After the war, Tennessee adopted the Thirteenth amendment forbidding slave-holding or involuntary servitude on February 22, 1865; ratified the Fourteenth Amendment to the United States Constitution on July 18, 1866, Under Republican governor Parson Brownlow it was the first Southern state readmitted to the Union on July 24, 1866.

Because it had ratified the Fourteenth Amendment, Tennessee was the only state that seceded from the Union that did not have a military governor during Reconstruction. "Proscription" was the policy of disqualifying as many ex-Confederates as possible. In 1865 Tennessee disfranchised upwards of 80,000 ex-Confederates.

There were only two or three African Americans in the Tennessee legislature during Reconstruction, though others served as state and city officers. With increased participation on the Nashville City Council, African Americans then held one-third of the seats.

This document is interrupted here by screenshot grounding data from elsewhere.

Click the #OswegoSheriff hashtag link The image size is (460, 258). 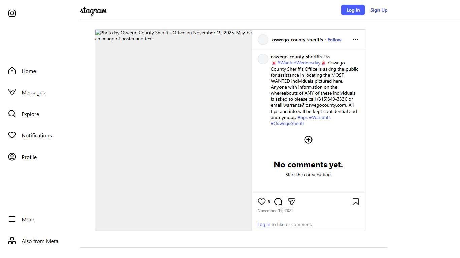[287, 123]
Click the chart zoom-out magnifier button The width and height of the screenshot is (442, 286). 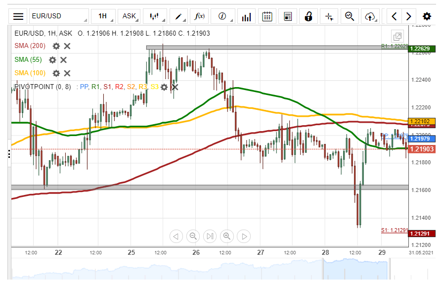[x=193, y=236]
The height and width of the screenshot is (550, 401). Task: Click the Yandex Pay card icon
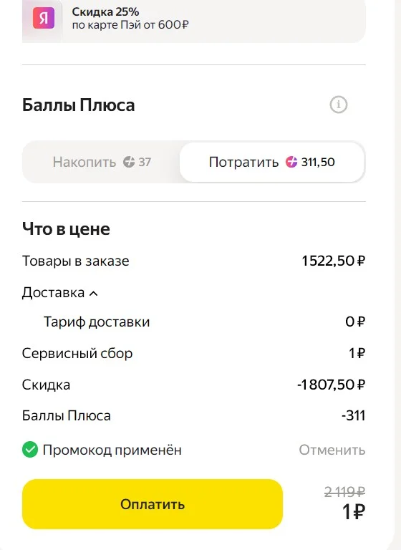tap(44, 18)
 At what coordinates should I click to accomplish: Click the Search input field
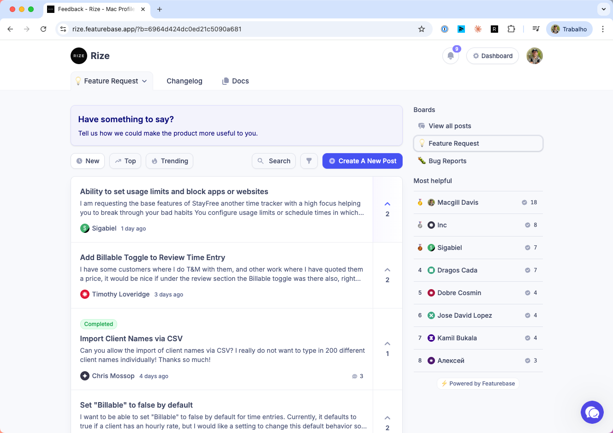(x=274, y=160)
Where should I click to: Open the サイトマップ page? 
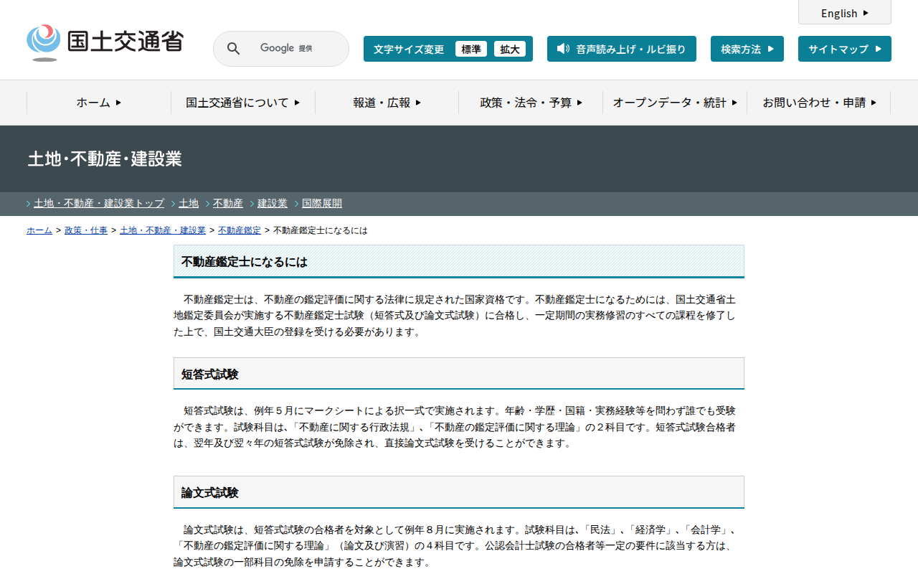(844, 49)
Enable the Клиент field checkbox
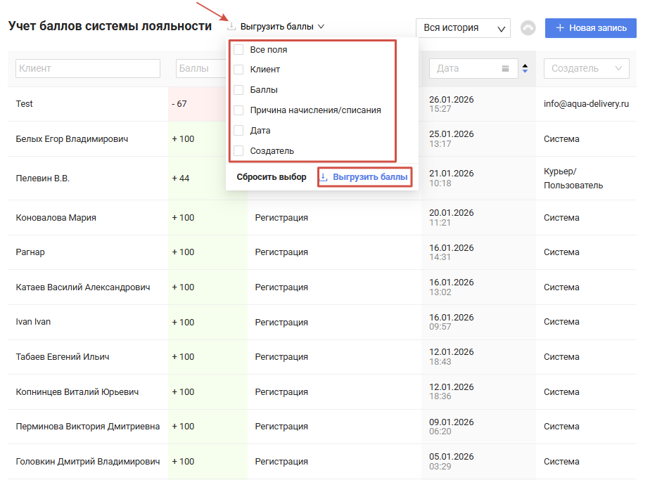Image resolution: width=650 pixels, height=480 pixels. tap(238, 70)
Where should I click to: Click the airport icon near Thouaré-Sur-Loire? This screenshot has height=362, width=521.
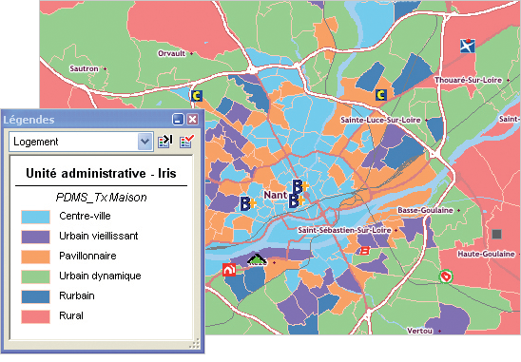pyautogui.click(x=468, y=46)
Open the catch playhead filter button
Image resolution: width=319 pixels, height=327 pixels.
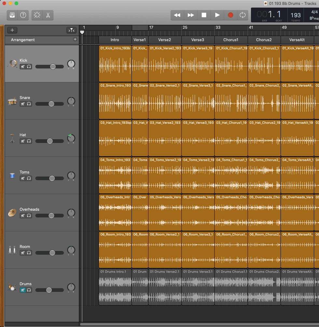point(71,30)
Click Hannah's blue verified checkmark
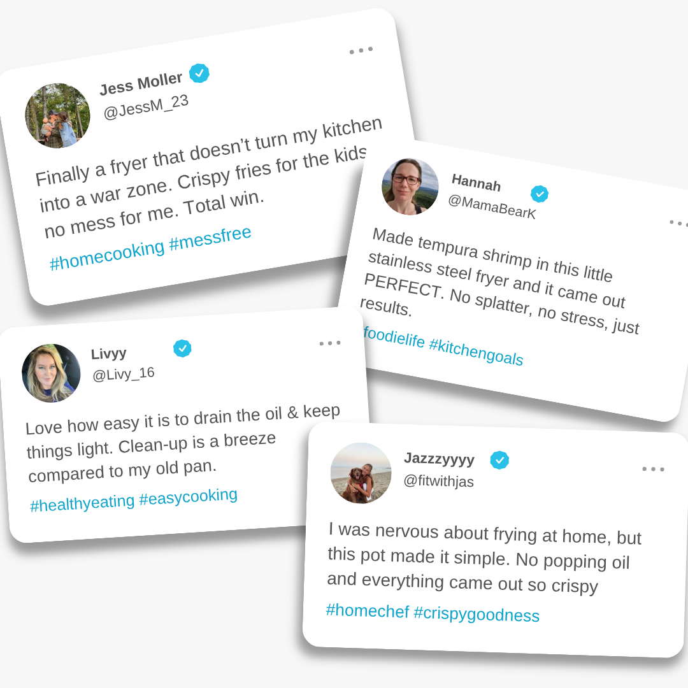The width and height of the screenshot is (688, 688). 540,194
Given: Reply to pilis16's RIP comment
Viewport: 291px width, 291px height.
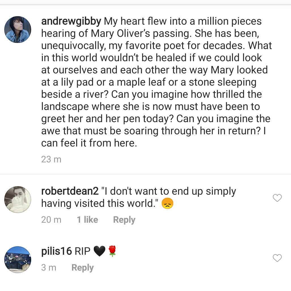Looking at the screenshot, I should tap(82, 268).
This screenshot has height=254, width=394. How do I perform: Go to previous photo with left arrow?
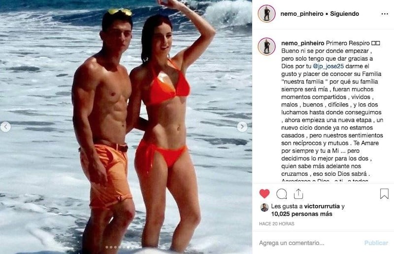click(5, 127)
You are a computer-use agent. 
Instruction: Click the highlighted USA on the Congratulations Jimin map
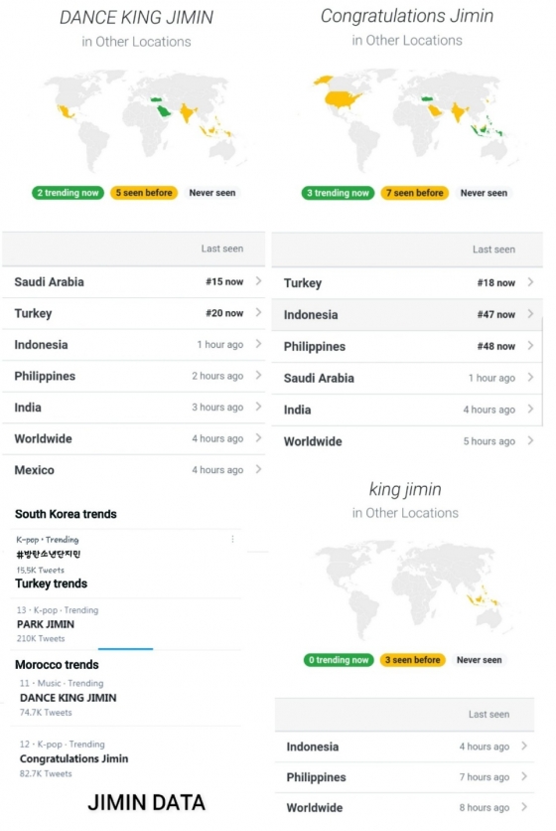[342, 99]
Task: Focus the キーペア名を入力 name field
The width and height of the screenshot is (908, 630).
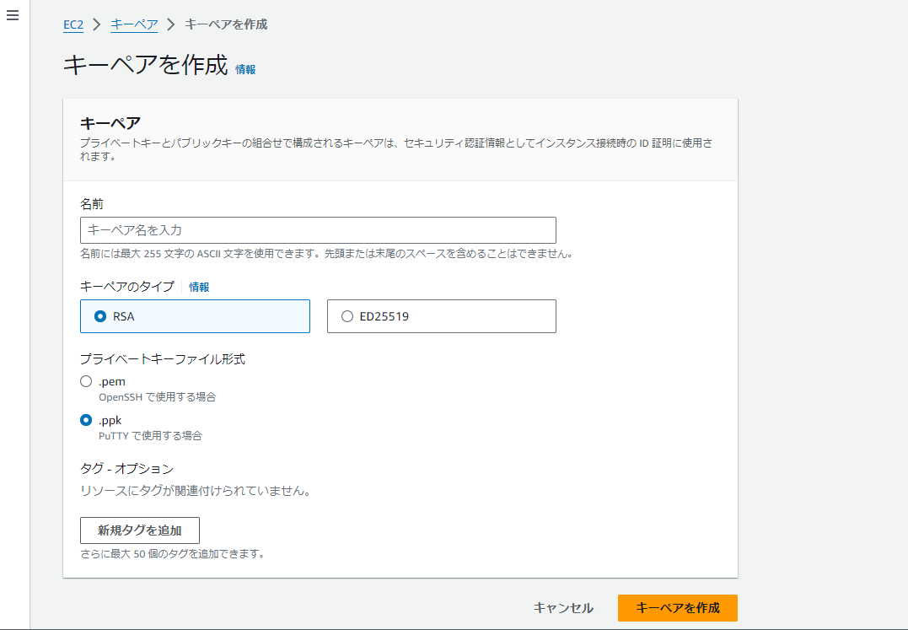Action: pyautogui.click(x=318, y=230)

In 1870, Southern Democrats regained control of the state legislature, and quickly reversed many of the reforms of the Parson Brownlow administration. In the political campaign of 1888, the Democrats waged a political battle and gained majorities in both houses of the legislature. The disenfranchising acts sailed through the 1889 general assembly, and Governor Robert Love Taylor signed them into law. These laws instituted a poll tax, required early voter registration, allowed secret ballots, and required separate ballot boxes for state and federal elections. The key provision was a poll tax. It was voluntary--the only penalty for not paying it was inability to vote in that year's election. In Memphis and Knoxville local bosses paid the poll tax and gave the receipts without charge to their Black supporters so they could vote without paying anything. Elsewhere Black voting declined precipitously in rural areas and small towns. The poll tax worked against poor whites as well until it was finally abolished in 1953.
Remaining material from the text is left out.